Chihuahua, Chih., 19 de agosto de 2003.
Amigo Nacho:
Espero que estés metiéndole ánimo a la vida, fuego a la caldera, candela a la existencia… Es la mejor manera de transcurrir la existencia.
En ratos yo me quiero rajar, dejar todo a un lado y dedicarme a vivir por ese sólo hecho, llevar una vida sin actividad, visitando los doctores todo el tiempo y esperar la justicia de un buen infarto. Pero no nací para esa vida; pronto me convenzo de que es necesario jalar la carreta un poco más.
Félix y Molina, mis hermanos, se han especializado en comentar mi libro. Sus voces se han escuchado en Parral, en Juárez y dos veces en Chihuahua. No sé qué sería de mi sin ellos dos, que están en los principales actos de mi vida.
Cuando escribes un primer libro te convences de que escribir es un arte; cuando haces dos o tres, dices que escribir es un oficio como quebrar piedra o clavar zapatos… Cuando escribes cuatro o cinco sin lograr el éxito, caes en la cuenta de que escribir es un calvario, una cruz que debes cargar siempre cuesta arriba. Creo que aquéllos que logran buenas becas no tienen esa percepción.
Estoy trabajando en tu apreciada persona para el primero de septiembre; tengo ya dos trabajos respecto a la música, quisiera emocionarme con el trabajo de ustedes para sacar un artículo que realmente sea bonito, reza por ello. Mi condición física no está para fiestas; no he participado casi en nada, pero mi cartera ha sudado feo con tanto gasto que inventan.

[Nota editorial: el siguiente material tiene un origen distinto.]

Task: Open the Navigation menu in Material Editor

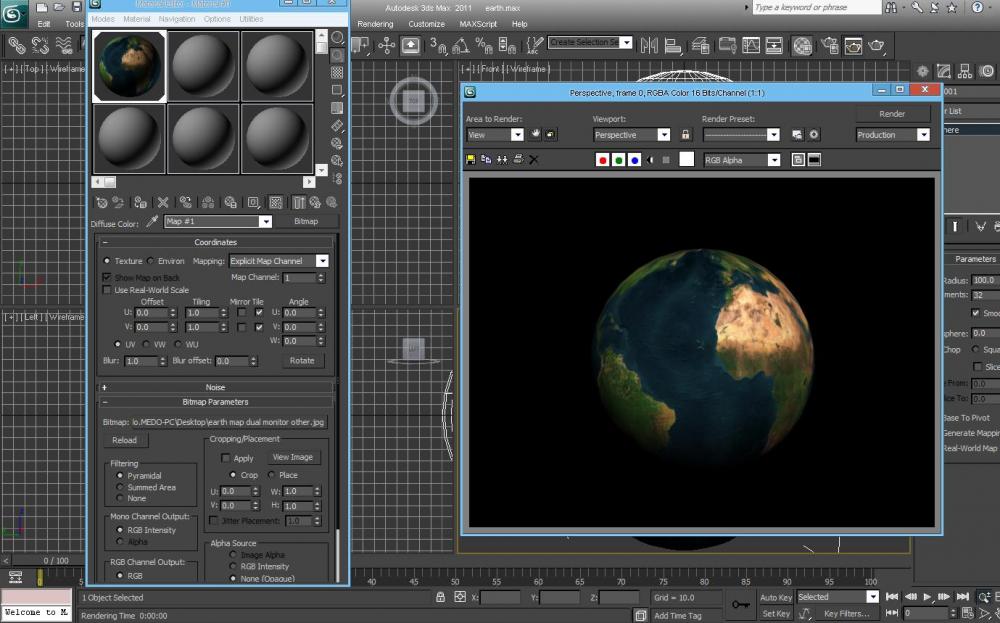Action: point(177,19)
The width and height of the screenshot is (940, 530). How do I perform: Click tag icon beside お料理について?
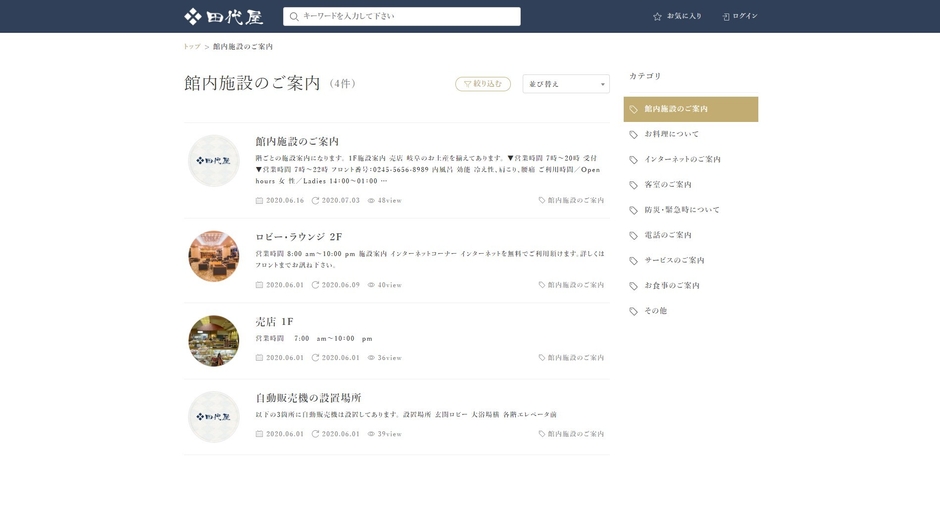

Sirva de corolario la fastuosa noticia para expresar mi solicitud de que me envíes lo que hayas vendido, salvando una cantidad para ti, de ello ya hablamos. Si algo puedes, que sea la próxima semana que es cuando andaré juntando botes, como se dice por acá.
Nacho, amigo, el pueblo está contigo.
Recibe por ello la alegría de mis saludos. José Luis.
23 de agosto de 2003.
Amigo Nacho:
Me trae gratos recuerdos el dibujo de Helguera y la copia que encontraste. Me sucede algo con esas coplas, me salen más o menos bien.
En un programa cultural en Chihuahua, acudía a un evento de poesías en una cantina que se llama LA ANTIGUA PAZ; una de las mujeres poetas se puso a llevar personas al foro para que improvisaran algunas palabras o poesías; por más que me escondí detrás de una cerveza, me localizaron y tuve que pasar. En el camino se me ocurrieron un par de coplas que después vi impresas en una revista donde se balanceaba la jornada cultural. Algún día te las voy a decir.
Agradezco que te hayas metido en esos barrios de pavor para llevar la carta. Me preocupa que esas personas en realidad vayan a realizar la reunión de los Salaices para el día 16 de octubre a las 6:00 en el hotel Nazas de Torreón, por ello te pido uno más de los muchos favores que te debo:
Que tomes el directorio de Torreón, Gómez y Lerdo si puedes, y les llames a los Salaices y Salais para decirles que en esa fecha vienen unos investigadores de EEUU apellidados Salaices en busca de sus raíces y que los invitan a una reunión. Es la única forma como podemos tener cierto éxito en esa ocasión, de lo contrario fallaremos.
Tengo miedo frente a estas actividades, pues llevo la vida con un sistema más o menos preciso donde aseguro mi trabajo y mi descanso. Así quisiera vivir hasta el descanso final y la presencia de otras personas y programas tan intensos me asustan.
Bueno, Nacho, pues ahí te dejo. Hoy deposito tu sobre con los periódicos en los Estrella Blanca.